Ultras Castelfidardo: ritorneremo sugli spalti

Il tifo organizzato di Castelfidardo è pronto a riprendere il proprio posto sugli spalti. Dopo mesi di amarezza, contestazioni e una forma di protesta clamorosa culminata nel boicottaggio delle partite casalinghe durante l'intero girone di ritorno della passata stagione, gli Ultras Castelfidardo hanno ufficializzato la fine del "digiuno" di tifo.

La spaccatura che aveva caratterizzato i mesi scorsi affondava le radici in un'annata sportiva profondamente deludente, vissuta tra difficoltà e delusioni sul campo che avevano spinto la tifoseria a disertare l'impianto casalingo. Un segnale forte, di netta rottura, volto a manifestare il disagio di una piazza nei confronti della gestione societaria e della frammentazione che per troppo tempo aveva indebolito il calcio locale.

Il punto di svolta, capace di ricucire lo strappo e riportare l'armonia tra la tifoseria e i vertici del club, è rappresentato dalla recente intesa raggiunta a fine giugno. Il progetto prevede finalmente una sinergia strutturata e coordinata tra il GSD Castelfidardo Calcio, la Vigor e la SA Castelfidardo. Un'alleanza invocata a gran voce dalla piazza per anni, concepita per superare le divisioni campanilistiche e dare vita a un unico polo calcistico forte, coeso e rappresentativo dell'intera comunità fidardense.

Nel comunicato, i sostenitori biancoverdi non si limitano tuttavia a celebrare il ritrovato entusiasmo e a invitare l'intera cittadinanza a sottoscrivere l'abbonamento per la nuova stagione, ma lanciano anche uno sguardo lungimirante al futuro istituzionale ed economico della realtà sportiva.
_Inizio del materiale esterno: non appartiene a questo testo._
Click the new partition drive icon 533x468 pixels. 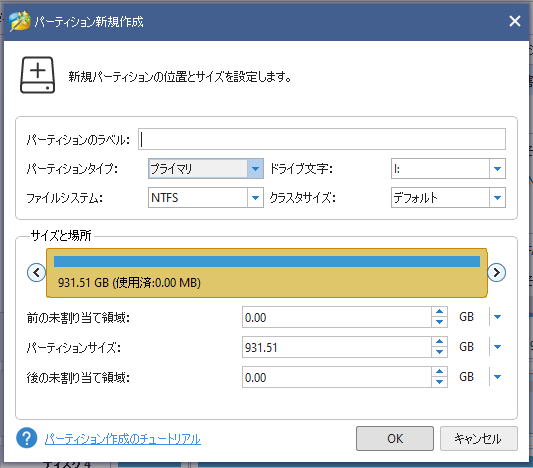pos(37,75)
Gli Ultras sottolineano infatti come questo accordo non rappresenti un punto d'arrivo definitivo, bensì un trampolino di lancio che per consolidarsi e crescere richiederà necessariamente il supporto attivo e concreto dell'amministrazione comunale.
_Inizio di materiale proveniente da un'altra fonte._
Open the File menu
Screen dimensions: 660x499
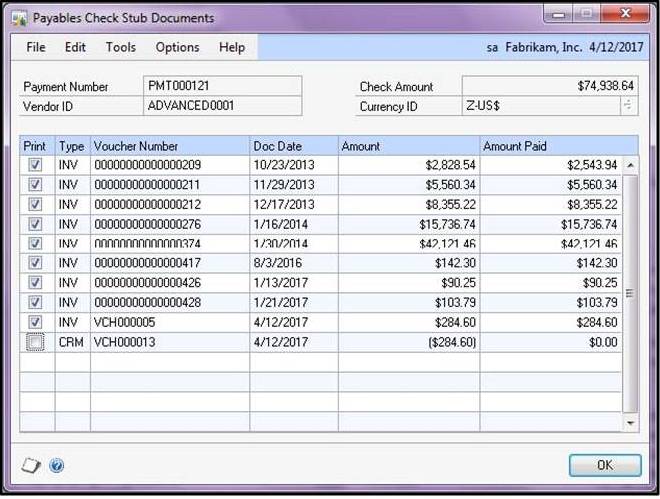point(36,47)
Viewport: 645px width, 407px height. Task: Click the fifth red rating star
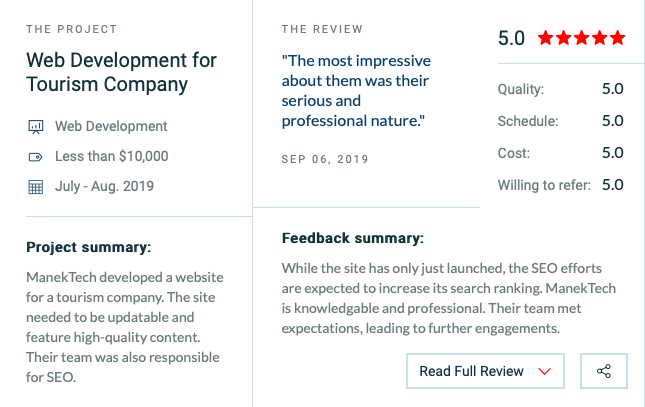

Restano invece prudenti e attendiste le valutazioni relative alla nuova presidenza. Il tifo organizzato ha scelto la via della trasparenza e della cautela, dichiarando di non potersi ancora esprimere compiutamente sul nuovo massimo dirigente a causa di oggettive complicanze e ritardi comunicativi indipendenti dalla volontà della curva o della società stessa. Un'attesa vigile, dunque, ma accompagnata da un forte spirito costruttivo.